Data Visualization in R using ggplot2

Visualizations bring data to life. A good visualization will give you new insights and will often lead to new ideas for additional analyses or visualizations. As humans we are much better at processing visual information than numeric information - both in terms of comprehension and speed. So unless you can think of any reason otherwise, you should should always present your raw data AND the results of any analysis you have done as a visualization.

One of the real strengths of R is the ability to visualize even very complex data. See the map on the right? This shows incidents of 6 types of crimes in San Diego for the year 2012. This map shows both the geographical dispersion of different crimes and their actual incidence. You can produce this map with one line of code (you will see how in the maps section). You can even make interactive maps allowing the user obtain further information by clicking on the map.

In this section we will focus on using the powerful ggplot2 library. When you mastered this you will have a wide range of visualization tools at your disposal with very little coding effort. You can download an R project with code and data for this section here.

Using ggplot2

The ggplot2 library is one of the gems of R. The syntax for producing plots may appear at bit strange at first, but once you “get it”, you will be producing beautiful and insightful visualizations in no time. With ggplot2 you create visualizations by adding layers to a plot.

Any plot in ggplot2 consists of
- Data: what you want to plot, duh!
- Aesthetics: which variables go on the x-axis, y-axis, colors, styles etc.
- Style of plot: Bar, scatter, line etc. These are called plot layers in ggplot and are specified using the syntax geom_layer, e.g., geom_point, geom_line, geom_histogram etc.

Let’s get some data to plot.

Case Study: New York Taxi Cabs

This is the data we introduced when discussing data transformations. In the following we will visualize aspects of this data using the ggplot2 library. Let’s read in the data and perform some simple transformations:

library(tidyverse)

**STORED ROWS:**
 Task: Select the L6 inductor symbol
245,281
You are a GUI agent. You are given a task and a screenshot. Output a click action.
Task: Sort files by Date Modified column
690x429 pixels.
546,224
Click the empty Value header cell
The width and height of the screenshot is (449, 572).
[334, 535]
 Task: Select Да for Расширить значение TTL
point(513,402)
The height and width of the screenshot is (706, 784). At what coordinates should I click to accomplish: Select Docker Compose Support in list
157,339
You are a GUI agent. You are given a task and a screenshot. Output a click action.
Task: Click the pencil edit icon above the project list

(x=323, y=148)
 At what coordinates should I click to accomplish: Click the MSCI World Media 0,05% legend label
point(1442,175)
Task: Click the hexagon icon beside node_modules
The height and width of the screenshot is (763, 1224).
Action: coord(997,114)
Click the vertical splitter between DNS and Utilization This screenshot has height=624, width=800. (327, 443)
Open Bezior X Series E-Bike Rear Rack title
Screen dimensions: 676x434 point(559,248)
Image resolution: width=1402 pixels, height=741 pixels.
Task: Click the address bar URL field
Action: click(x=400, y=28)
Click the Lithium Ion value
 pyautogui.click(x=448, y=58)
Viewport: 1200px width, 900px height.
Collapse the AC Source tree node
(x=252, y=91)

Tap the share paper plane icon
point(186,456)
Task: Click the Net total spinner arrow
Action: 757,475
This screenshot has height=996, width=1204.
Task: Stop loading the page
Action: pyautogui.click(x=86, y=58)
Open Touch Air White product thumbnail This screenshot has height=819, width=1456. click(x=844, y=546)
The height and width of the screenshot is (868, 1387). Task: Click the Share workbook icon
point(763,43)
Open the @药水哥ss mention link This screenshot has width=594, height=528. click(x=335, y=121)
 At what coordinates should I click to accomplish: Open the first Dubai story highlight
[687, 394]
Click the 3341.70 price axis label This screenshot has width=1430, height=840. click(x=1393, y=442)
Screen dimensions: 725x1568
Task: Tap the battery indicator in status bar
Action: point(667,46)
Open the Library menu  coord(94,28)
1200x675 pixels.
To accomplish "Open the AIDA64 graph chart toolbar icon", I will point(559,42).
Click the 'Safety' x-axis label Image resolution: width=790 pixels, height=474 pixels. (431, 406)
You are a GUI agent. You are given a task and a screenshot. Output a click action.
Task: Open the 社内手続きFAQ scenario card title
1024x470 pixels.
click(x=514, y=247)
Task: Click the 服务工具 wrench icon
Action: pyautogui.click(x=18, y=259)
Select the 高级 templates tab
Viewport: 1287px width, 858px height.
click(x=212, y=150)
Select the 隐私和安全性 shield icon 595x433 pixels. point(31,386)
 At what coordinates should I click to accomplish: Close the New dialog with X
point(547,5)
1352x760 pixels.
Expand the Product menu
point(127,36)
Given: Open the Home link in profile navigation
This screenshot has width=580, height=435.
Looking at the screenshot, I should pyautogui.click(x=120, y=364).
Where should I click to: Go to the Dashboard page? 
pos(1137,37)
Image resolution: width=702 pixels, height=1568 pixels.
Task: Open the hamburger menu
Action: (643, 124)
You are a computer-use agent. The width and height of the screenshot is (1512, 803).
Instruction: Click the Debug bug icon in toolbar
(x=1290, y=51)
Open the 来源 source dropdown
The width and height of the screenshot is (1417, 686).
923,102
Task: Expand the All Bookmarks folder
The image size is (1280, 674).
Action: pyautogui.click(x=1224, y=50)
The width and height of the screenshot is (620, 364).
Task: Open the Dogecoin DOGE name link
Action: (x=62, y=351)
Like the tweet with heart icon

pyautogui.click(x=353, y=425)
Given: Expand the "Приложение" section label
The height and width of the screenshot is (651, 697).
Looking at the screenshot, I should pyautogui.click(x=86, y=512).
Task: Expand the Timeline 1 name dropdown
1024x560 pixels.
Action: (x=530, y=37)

**TASK TO COMPLETE:**
Answer these from the ggplot2 text above:
(a) What does the map described in the text show, and for which city and year?
(b) What syntax does ggplot2 use to specify the style of a plot?
(c) What is the subject of the case study?

**TASK ANSWER:**
(a) It shows incidents of 6 types of crimes in San Diego for the year 2012.
(b) Plot layers are specified with the syntax geom_layer, such as geom_point, geom_line or geom_histogram.
(c) New York taxi cabs.